■ **THE PROBLEM**
Write out again, unchanged, the line that has "The width and" and each following line through the end of the entries below; leave pictures out.

(Screenshot grounding data)
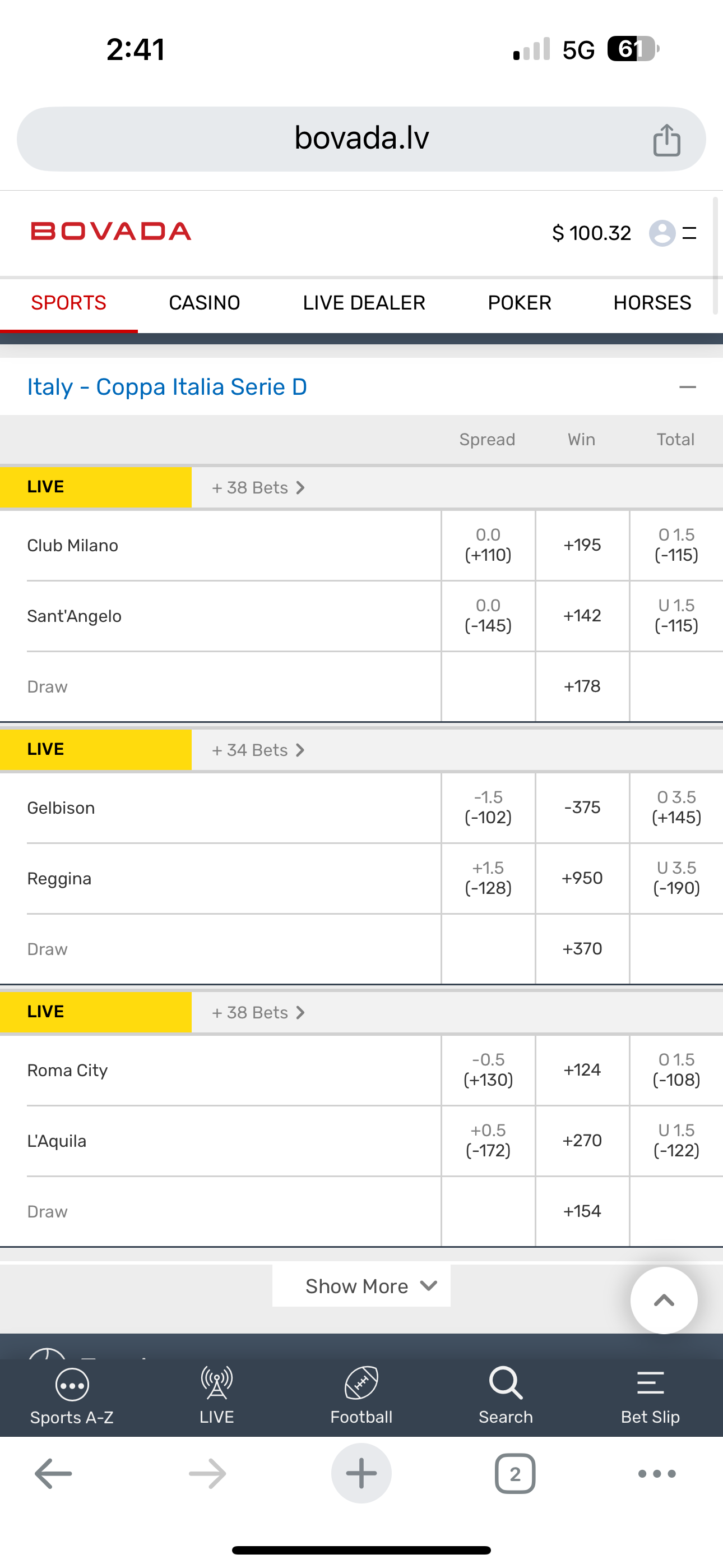This screenshot has height=1568, width=723.
Task: Collapse Italy - Coppa Italia Serie D section
Action: pos(687,387)
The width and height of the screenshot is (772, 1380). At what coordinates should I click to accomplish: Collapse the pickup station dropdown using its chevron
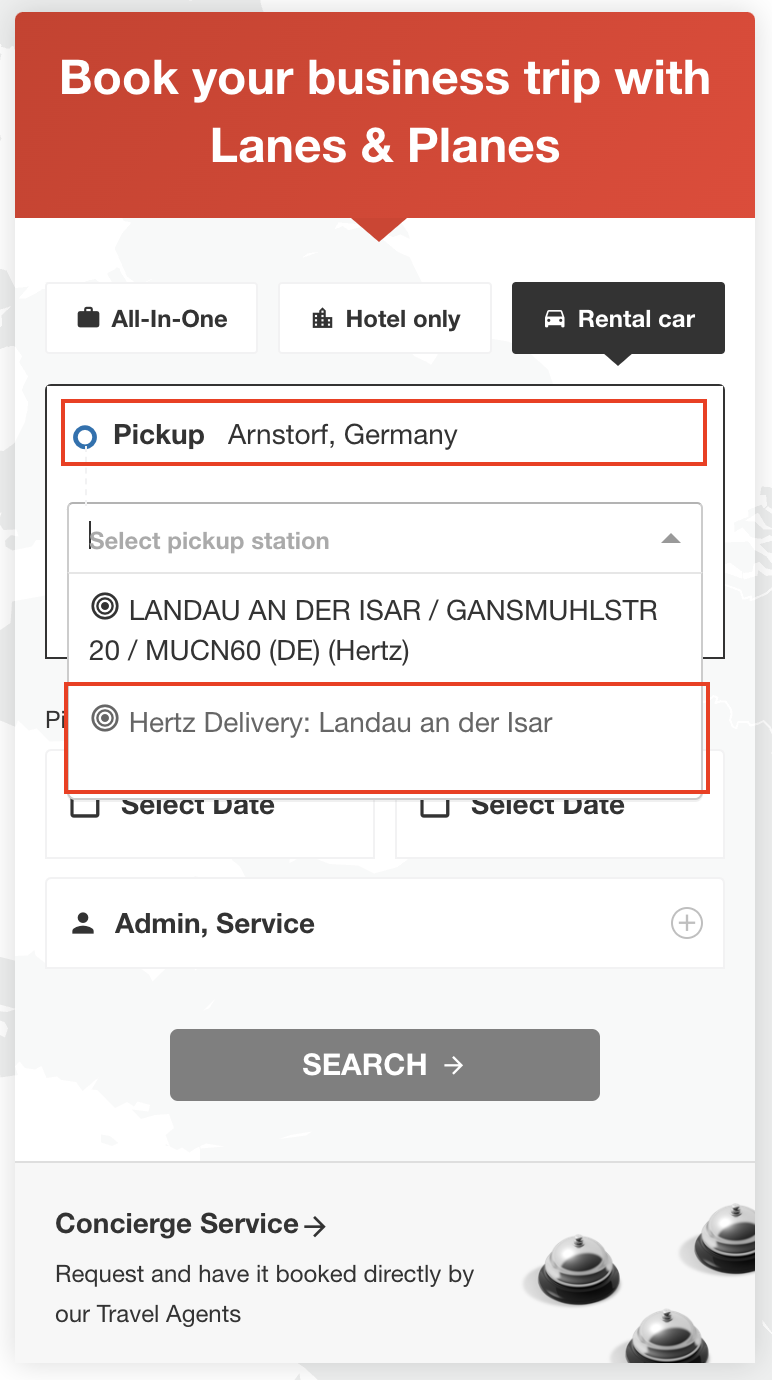click(x=670, y=537)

■ **RESULT OF THE EXERCISE**
The width and height of the screenshot is (772, 1380). At what coordinates should I click to accomplish: Collapse the pickup station dropdown using its chevron
click(x=670, y=537)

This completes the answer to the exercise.